The U.S. vessel “will not be in Syrian territorial waters,” she added.

The OPCW earlier this month adopted a final roadmap for ridding Syria of its arsenal of more than 1,000 tons of dangerous chemicals by mid-2014.

The OPCW said on Saturday that 35 commercial companies have expressed an interest in destroying the lower priority, less dangerous weapons.

Chemical weapons experts in the past have expressed concern over the incineration of chemical weapons at sea due to the risk of toxins that may land up in the water, but the OPCW has confirmed that destruction of Syria's chemical weapons at sea is safe and feasible.

Despite international consensus on destroying the chemicals outside war-wracked Syria, no country had volunteered to have them destroyed on its soil.
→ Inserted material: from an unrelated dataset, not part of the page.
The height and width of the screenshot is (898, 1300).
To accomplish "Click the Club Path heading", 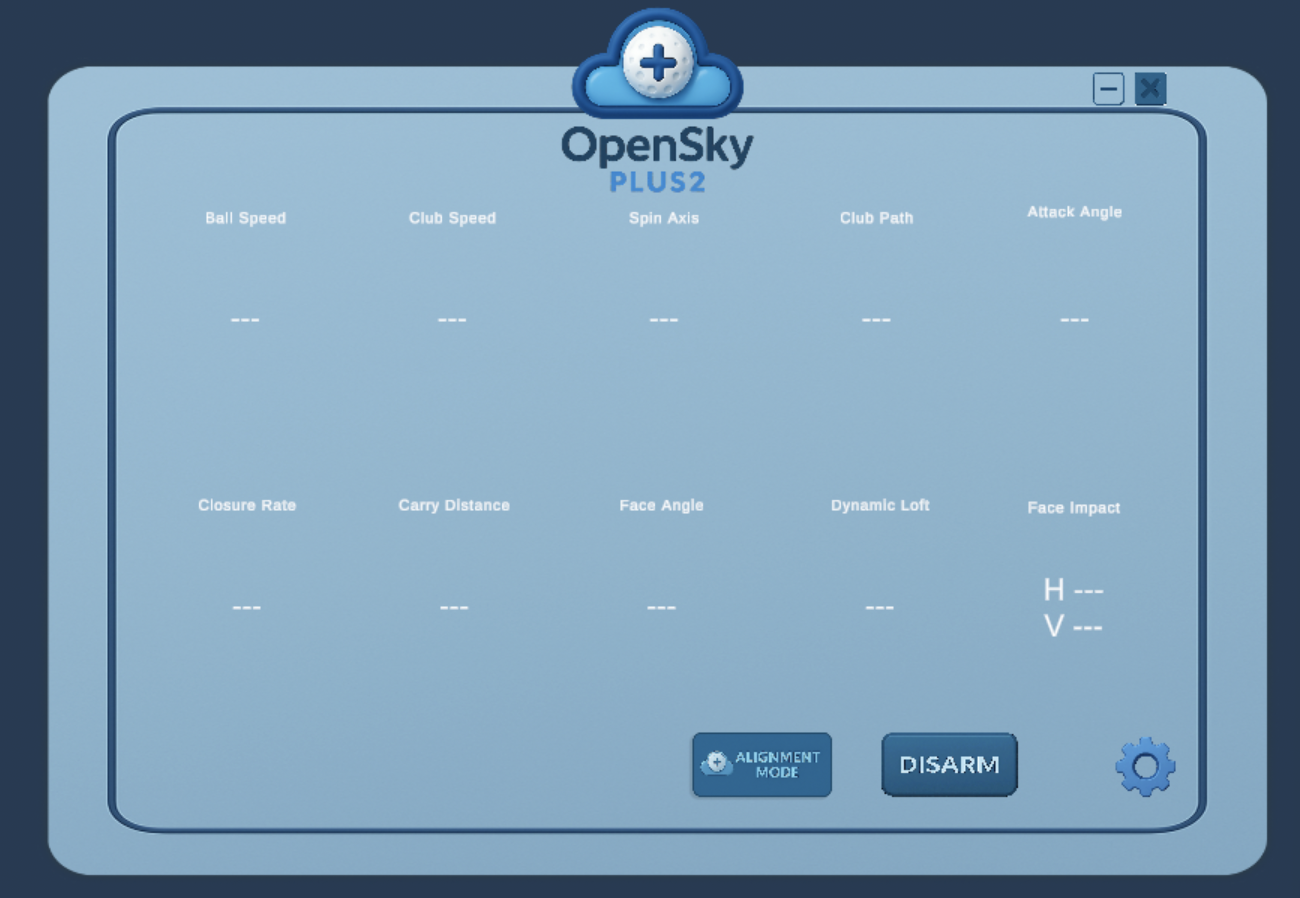I will coord(876,218).
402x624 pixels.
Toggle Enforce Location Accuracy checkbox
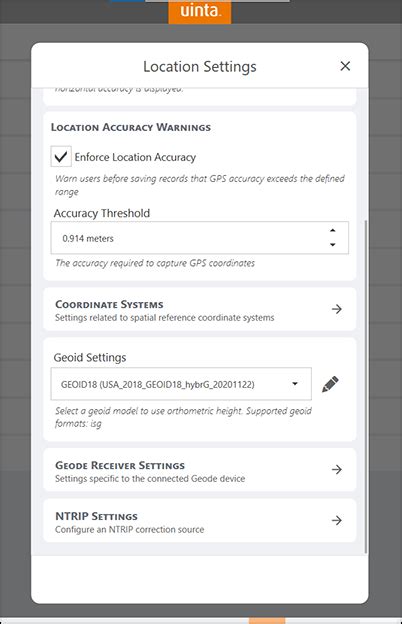click(61, 156)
Norway has said it would offer logistical support for the destruction of Syria's chemical weapons arsenal, but would refuse to carry out the operation on its soil.

Syria is cooperating with the disarmament and has already said it had 1,290 tons of chemical weapons and precursors, or ingredients, as well as over 1,000 unfilled chemical munitions, such as shells, rockets or mortars.

A team of UN-OPCW inspectors has been on the ground since October checking Syria’s weapons and facilities.

The joint Russian-U.S. Syrian chemical weapons disarmament plan was endorsed by the UN Security Council in September, when it adopted a resolution demanding the destruction of Syria's entire chemical arsenal, estimated at about 1,000 tons, by June 30 next year.

The resolution was a last-minute measure to prevent an American strike on Syria in retaliation for the regime's alleged use of chemical weapons in an attack on a Damascus suburb in August left hundreds dead.

While Syria has won praise for cooperating with the mission, it was recently reported that the United States is looking at new classified intelligence indicating that the Syrian government may not fully declare its chemical weapons stockpile.

This would mean that Syria will still have a secret cache of chemical weapons even after the current agreed-upon destruction effort is carried out.

A former Syrian general has warned that President Bashar Al-Assad prepared for the chemical weapons crackdown in advance by hiding his weapons stockpile with the Lebanese group Hezbollah, a close ally.